Dari situ ia naik kapal
menuju Malaka yang masih berupa pelabuhan kecil saat itu, lalu ke Tiongkok yaitu Quanzhou dan Hangzhou.
Menurut Ibn Battuta,
Sumatera yang dikunjunginya , digambarkan sebagai negeri hijau yang
indah dengan kota pelabuhan besar, sebuah pos Islam terakhir di ujung timur
Darul Islam, artinya wilayah itu pos terakhir berpenduduk Islam, di luarnya
mungkin pagans. Dan menjadi pusat perdagangan penting untuk berbagai komoditas
seperti lada, kamper, dan benzoin. Ia juga mencatat semangat keagamaan
yang kuat di kalangan penduduknya yang hidup harmonis dalam nilai-nilai Islam,
serta menyambut hangat para ulama dan pejabat setempat.
Kerajaan ini memiliki
kota pelabuhan besar yang berlokasi di tepi sungai yang mengalir dari
pegunungan liar di pedalaman barat laut. Ibn Battuta yang bermazhab maliki,
menyaksikan penguasa dan masyarakat saat itu di Samudera menganut mazhab
Syafi'i, yang menunjukkan kedalaman pemahaman dan pengamalan. Penduduknya
hidup dalam harmoni dan mematuhi nilai-nilai yang kuat, sehingga meninggalkan
kesan mendalam bagi Ibn Battuta.
Samudera merupakan
pusat penting untuk ekspor lada, kamper, dan benzoin yang bersumber dari
wilayah pedalaman.
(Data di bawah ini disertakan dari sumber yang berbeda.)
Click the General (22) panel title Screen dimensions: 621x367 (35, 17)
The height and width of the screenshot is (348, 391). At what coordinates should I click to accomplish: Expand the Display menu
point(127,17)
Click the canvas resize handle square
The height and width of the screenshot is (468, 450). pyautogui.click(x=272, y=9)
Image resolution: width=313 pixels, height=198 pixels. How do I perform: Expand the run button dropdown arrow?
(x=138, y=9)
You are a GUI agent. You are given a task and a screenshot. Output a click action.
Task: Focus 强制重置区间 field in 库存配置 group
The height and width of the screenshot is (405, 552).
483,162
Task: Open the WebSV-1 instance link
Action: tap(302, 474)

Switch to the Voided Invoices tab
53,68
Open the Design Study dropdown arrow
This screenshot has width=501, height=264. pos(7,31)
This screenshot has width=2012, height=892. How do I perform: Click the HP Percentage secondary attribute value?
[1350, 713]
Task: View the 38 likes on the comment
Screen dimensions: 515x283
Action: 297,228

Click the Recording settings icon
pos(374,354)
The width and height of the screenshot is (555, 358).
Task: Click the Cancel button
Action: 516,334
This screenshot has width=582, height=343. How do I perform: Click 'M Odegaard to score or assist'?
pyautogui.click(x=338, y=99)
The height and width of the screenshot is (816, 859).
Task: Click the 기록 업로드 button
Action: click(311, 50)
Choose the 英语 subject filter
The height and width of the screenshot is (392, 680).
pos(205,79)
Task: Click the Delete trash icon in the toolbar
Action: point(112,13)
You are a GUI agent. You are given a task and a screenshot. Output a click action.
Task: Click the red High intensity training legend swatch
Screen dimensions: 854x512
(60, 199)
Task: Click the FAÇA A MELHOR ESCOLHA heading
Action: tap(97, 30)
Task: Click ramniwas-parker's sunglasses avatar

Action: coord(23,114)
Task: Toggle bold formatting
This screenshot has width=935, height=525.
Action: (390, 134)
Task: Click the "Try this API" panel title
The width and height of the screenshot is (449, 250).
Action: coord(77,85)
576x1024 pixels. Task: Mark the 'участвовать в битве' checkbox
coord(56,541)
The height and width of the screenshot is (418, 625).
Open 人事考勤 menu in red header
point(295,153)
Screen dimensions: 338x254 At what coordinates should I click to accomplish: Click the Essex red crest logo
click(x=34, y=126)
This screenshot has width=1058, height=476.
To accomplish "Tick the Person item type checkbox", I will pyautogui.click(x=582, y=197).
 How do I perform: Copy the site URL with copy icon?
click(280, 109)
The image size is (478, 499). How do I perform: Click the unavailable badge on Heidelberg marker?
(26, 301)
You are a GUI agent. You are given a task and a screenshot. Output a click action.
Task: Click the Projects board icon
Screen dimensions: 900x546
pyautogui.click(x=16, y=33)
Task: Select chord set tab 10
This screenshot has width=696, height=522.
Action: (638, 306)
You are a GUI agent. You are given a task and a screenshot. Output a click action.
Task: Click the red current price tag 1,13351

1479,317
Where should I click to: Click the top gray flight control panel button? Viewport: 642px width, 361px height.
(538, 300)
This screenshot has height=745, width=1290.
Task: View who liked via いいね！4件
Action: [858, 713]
Kerajaan ini juga berfungsi sebagai pasar strategis untuk
pertukaran berbagai barang dari Timur dan Barat.
Niccolò
de’ Conti
Niccolò de’ Conti
(1395–1469) adalah seorang pedagang & penjelajah dari Venesia (Italia). Ia
mengembara selama hampir 25 tahun (1419–1444) ke Persia, India, Asia Tenggara,
dan sebagian Tiongkok. Setelah pulang ke Venesia, ia diminta oleh Paus Eugenius
IV untuk menceritakan pengalamannya. Kisahnya dicatat oleh Poggio Bracciolini
yaitu sekretaris paus, dalam bahasa Latin dengan judul Itinerario (kadang disebut India
Recognita). Karya ini menjadi sumber penting pengetahuan Eropa tentang Asia
sebelum era penjelajahan Portugis.
Sekitar 1420-an, De’
Conti berlayar dari India menuju Kepulauan Melayu (kini Nusantara). Ia singgah
di Sumatera yang ia sebut Taprobana atau Java Minor, sebagai pulau besar dengan banyak kerajaan
dan hasil alam melimpah. Sumatera memiliki banyak kerajaan kecil.
Pulau ini menghasilkan
emas, lada, kayu harum, dan kapur barus. Ia juga mencatat keberadaan binatang
buas seperti gajah dan harimau serta penduduk dengan beragam adat. Agama
penduduknya campuran, ada yang masih beragama nenek moyang, ada juga yang
Muslim, terutama di pesisir utara.
De’ Conti melihat
Sumatera sebagai titik transit penting dalam rute India – Tiongkok. Ia menyebut
banyak kapal asing berlabuh di pelabuhan-pelabuhan Sumatera, terutama pedagang
Arab, India, dan Tiongkok. Dari Sumatera, ia melanjutkan perjalanan ke Jawa,
lalu ke Kepulauan Maluku, dan sebagian kawasan Asia Tenggara lain.
Informasi musafir
terdahulu termasuk Niccolò de’ Conti, kelak
dipakai oleh penjelajah Portugis abad ke-16, seperti Tomé Pires dan Duarte
Barbosa.
Zheng
He
Zheng He, nama aslinya
adalah Ma He (1371–1433), seorang Muslim Hui dari Yunnan. Gelarnya Sanbao
Taijian (三寶太監),
artinya Eunuch Sanbao. Laksamana armada laut Dinasti Ming yang dikirim oleh
Kaisar Yongle (1405–1433). Memimpin tujuh ekspedisi besar maritim (1405–1433)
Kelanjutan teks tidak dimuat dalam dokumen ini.